Шрифт:
Интервал:
Закладка:
Отец. Мы сошлись в тебе.
Мама. Согласна с Семой, но… пусть он не думает, что я его простила.
Отец. Сейчас это уже не имеет большого значения.
Мама. Бессовестный!.. Ты так ничего и не понял в наших отношениях!
Отец. Это ты не поняла. И сейчас не понимаешь!
Мама. Что же я не понимаю?.. Что ты сделал меня одинокой?.. Что ты обманул меня, растоптав наши чувства, нашу любовь, наконец?.. Что ты обрек свою семью на разрыв, испортив всё — жизнь свою, мою и жизнь Марика, оставив его без отца?..

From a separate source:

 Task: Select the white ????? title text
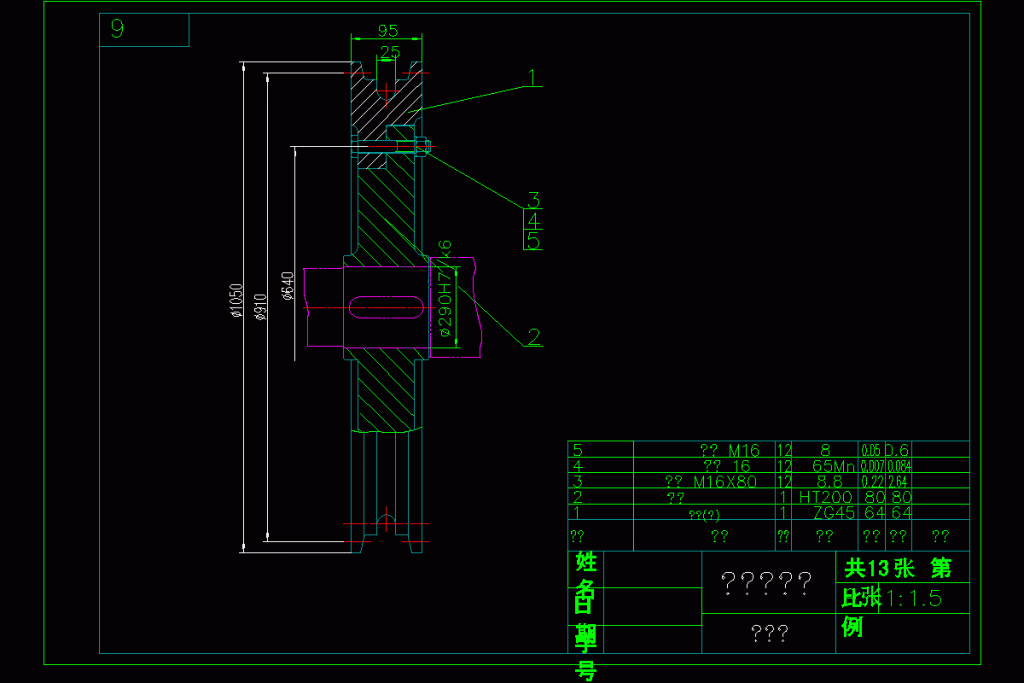coord(766,581)
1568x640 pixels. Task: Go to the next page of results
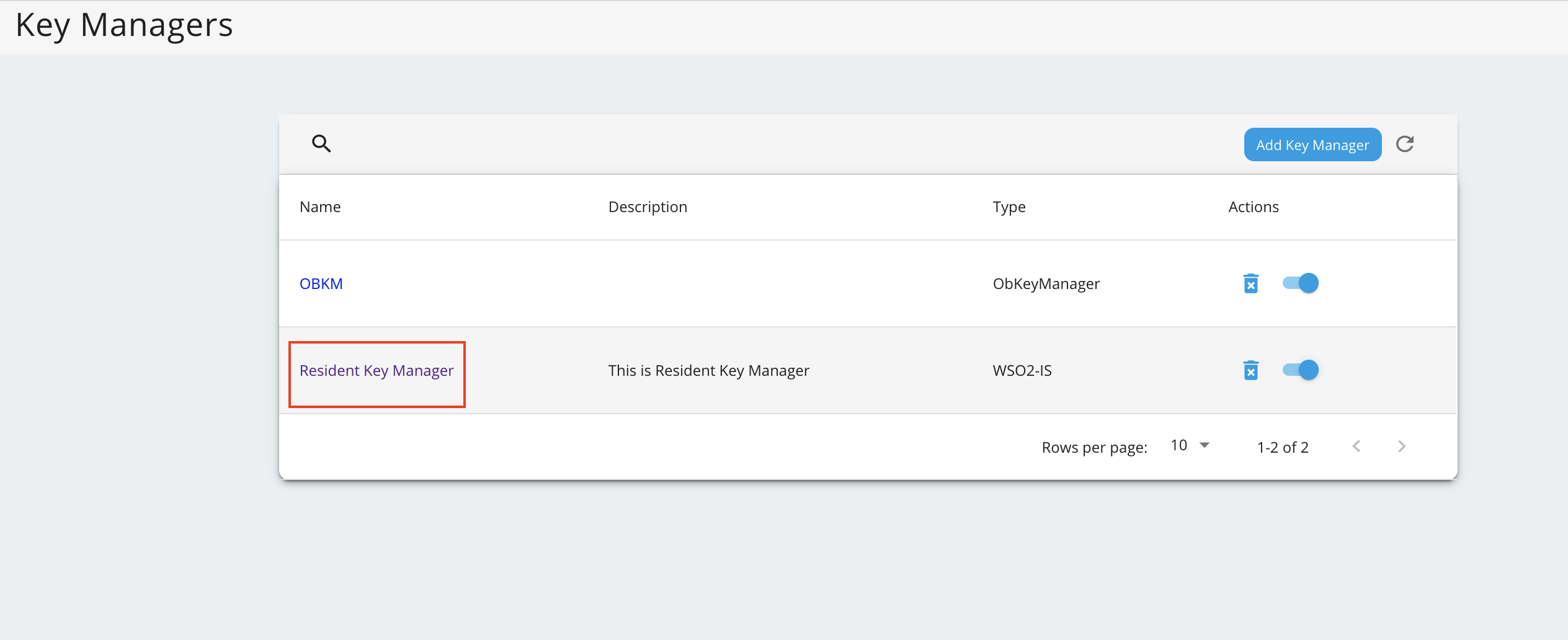[x=1402, y=446]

Отец. Зачем ты обвиняешь меня в том, что я не делал. Всё, что произошло, — не моя вина, а ты оказалась глухая к моей беде… к нашему общему несчастью…
Мама. Я глухая?.. Вот благодарность за то, что я вырастила тебе сына — ты и представить не можешь, чего мне это стоило!
Отец. Зато ты хорошо представляешь, что мне пришлось пережить.
Мама. Будь проклята эта жизнь!.. Будь проклято всё, что нам выпало в этой жизни. И ты тоже будь проклят…
Я. Ох, мама! Мама, остынь!.. То есть, прости, я не в том смысле!
Отец. Лика, но я же люблю тебя!
Мама. Даже здесь, на том свете, я слышу этот твой голос!.. Но я не верю тебе!.. Не верю! Вот оно, главное. Разбито всё. Искорежено и сожжено.
Отец. Я хочу застрелиться! Даже сейчас я…
Мама. Мне от этого будет не легче. Я умерла еще там, в той жизни, которая называется нежизнью и которая никак не может кончиться даже здесь, на том свете.
Отец. Сын попросил нас об этой встрече. Я не мог не явиться.
Мама. Меня нет. Но складывается впечатление, что меня никогда и не было. И вообще нас не было никого.
Я. Было.
Отец. И прошло.
Я. Помнится.
Мама. И забыто.
Часть вторая
Чай со страхом
Как я был греком…
Много раз я делал попытки написать автобиографию. Но всегда чего-то не хватало, чтобы поставить точку. Бывало, пишешь-пишешь, а на следующий день всё устаревает. Появляется что-то новое — надо опять его отражать… Какая-то жуткая канитель.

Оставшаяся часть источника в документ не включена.